§ **ASSIGNMENT 1**:
According to the article on work-from-home security risks, who besides the employee connects to the home cable modem? List each one.
§ **ASSIGNMENT 2**:
Pick up the article on work-from-home security risks after its final sentence and keep writing it.

§ **TEXT PROVIDED**:
****************************************

The Covid-19 pandemic changed everything about the way we work, play and live — literally overnight. But here, let’s focus on the way we work since that’s the basis for how we feed our family, afford our mortgage and Netflix.
It happened suddenly. With very little notice companies urgently needed a plan to send all of their employees home while enabling as many as possible to continue working. There was no refusing and no option B. Companies that weren’t prepared were going to have to face complete closure. So, with precious few days to plan, companies sent employees performing sensitive business processes, with sensitive customer and internal information, home to work remotely.
Remote work, if you’re prepared for it, is easy. I’ve worked from a home office for almost a decade, and while it hasn’t always been my preferred mode of work, it’s doable. But that’s the key, being prepared. Companies had to send employees home without any preparation or strategy so the results were predictably disastrous in many cases.
Let’s look at just a few of the risks of working from home:
The network environment that a work-from-home employee plugs into is dramatically different than the one at the office. I’m not simply talking about the hygiene of the network – because it’s far from a given that the network at the office is ‘clean’ – I’m also referring to available resources. Your office has physical and virtual devices that prevent attackers from gaining access, and then detecting and responding to them quickly. Odds are that your home network has none of this. Further, your home network is most likely connected by a cable modem that your children, spouse and even other family members and friends connect to. Their devices and intentions aren’t always clean. Not every company has a robust VPN infrastructure that can handle a full work-from-home workforce, and even fewer have one that supports the kind of flexibility that their users will demand when working from home.
“Internal Protected Systems”
While the notion of a trusted internal network is rapidly disappearing from our reality, there are still many, many companies that have critical business processes that run on systems not exposed to the Internet or outside of the company. As the people who work on those systems go to work from home, it may be necessary to find ways to expose those systems. This is exceptionally dangerous if proper care isn’t taken to think through a strategy and implement significant safeguards.
When you work at an office, the local site administrator sets you up on the printer near your desk or area and any other devices that you may want to use. It’s conceivable that you never needed to perform administrative functions on your laptop. Then, you’re sent home and have to add your printer, your home Wi-Fi and potentially other devices to support your way of working. Since you’re not at an office, and there may be no way to have a help desk professional do it for you, companies will be stuck enabling employees to be their own local administrators. This will prove catastrophic when it happens because one of the highest impact changes that security has implemented in recent memory was to remove administrator access for users. This removal has forced attackers to up their game. Removing that safeguard lowers the bar for attackers significantly.

****************************************

§ **DATA SUPPLIED**:
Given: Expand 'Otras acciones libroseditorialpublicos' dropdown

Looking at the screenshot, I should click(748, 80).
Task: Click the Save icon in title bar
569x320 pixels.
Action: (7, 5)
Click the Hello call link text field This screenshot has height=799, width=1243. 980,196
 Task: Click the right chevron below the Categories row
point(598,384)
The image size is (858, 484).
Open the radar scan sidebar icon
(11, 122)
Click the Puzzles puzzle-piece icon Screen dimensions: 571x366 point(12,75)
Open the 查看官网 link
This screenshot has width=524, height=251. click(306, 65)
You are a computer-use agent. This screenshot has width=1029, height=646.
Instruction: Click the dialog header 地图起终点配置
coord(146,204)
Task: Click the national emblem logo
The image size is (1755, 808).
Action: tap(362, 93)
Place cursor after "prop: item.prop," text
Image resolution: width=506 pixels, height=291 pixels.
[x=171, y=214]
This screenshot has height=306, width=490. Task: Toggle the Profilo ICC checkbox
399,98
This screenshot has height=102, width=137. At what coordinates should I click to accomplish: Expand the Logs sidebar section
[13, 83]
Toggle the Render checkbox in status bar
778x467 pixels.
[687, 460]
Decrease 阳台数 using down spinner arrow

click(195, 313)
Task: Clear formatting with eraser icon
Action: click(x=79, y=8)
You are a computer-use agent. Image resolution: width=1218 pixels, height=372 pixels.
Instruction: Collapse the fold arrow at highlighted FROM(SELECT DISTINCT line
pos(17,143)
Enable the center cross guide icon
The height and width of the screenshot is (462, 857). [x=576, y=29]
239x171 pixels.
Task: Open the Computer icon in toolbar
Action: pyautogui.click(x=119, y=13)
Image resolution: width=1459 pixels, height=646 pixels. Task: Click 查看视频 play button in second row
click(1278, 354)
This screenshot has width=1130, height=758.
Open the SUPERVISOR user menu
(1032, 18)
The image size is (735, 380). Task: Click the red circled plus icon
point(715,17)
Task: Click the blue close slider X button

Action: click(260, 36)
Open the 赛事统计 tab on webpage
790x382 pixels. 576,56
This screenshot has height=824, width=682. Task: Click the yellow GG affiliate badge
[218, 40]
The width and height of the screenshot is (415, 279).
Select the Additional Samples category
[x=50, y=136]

****************************************

§ **EXPECTED OUTPUT 1**:
Children, spouse, other family members, friends

§ **EXPECTED OUTPUT 2**:
Security Tools Maintenance
While most companies won’t struggle with this, the reality is that there are many that still don’t have a way to remotely perform software inventory/update, software scanning and patching and other forms of necessary administration. Something as simple as updating your anti-malware tool on your laptop may be impossible if the system was not set up to manage distributed, fully mobile users. These are not trivial administrative things but these tools must be maintained, monitored and leveraged to ensure that attackers don’t suddenly have a massive advantage over defenders.
The risks are there, that should be obvious. The rewards are there as well – the main one being that your company gets to continue to operate even at some diminished capacity. So while I don’t want to tell you that working from home is necessarily some catastrophic event, or that there’s no way to do it safely, the likelihood of many mid-market companies enacting strategic work-from-home policies that include security is probably pretty low given that they weren’t prepared in the first place.
Moral of the story: if you weren’t prepared, you’ve likely made some mistakes. These mistakes don’t need to be permanent, nor do they necessarily mean you’ll be hacked. What you should do is work with someone who has experience in implementing work-from-home and remote work strategies to see what you can improve or what you’ve simply neglected to do. A good time to do that is today because tomorrow you might have to explain yourself – and that’s no fun.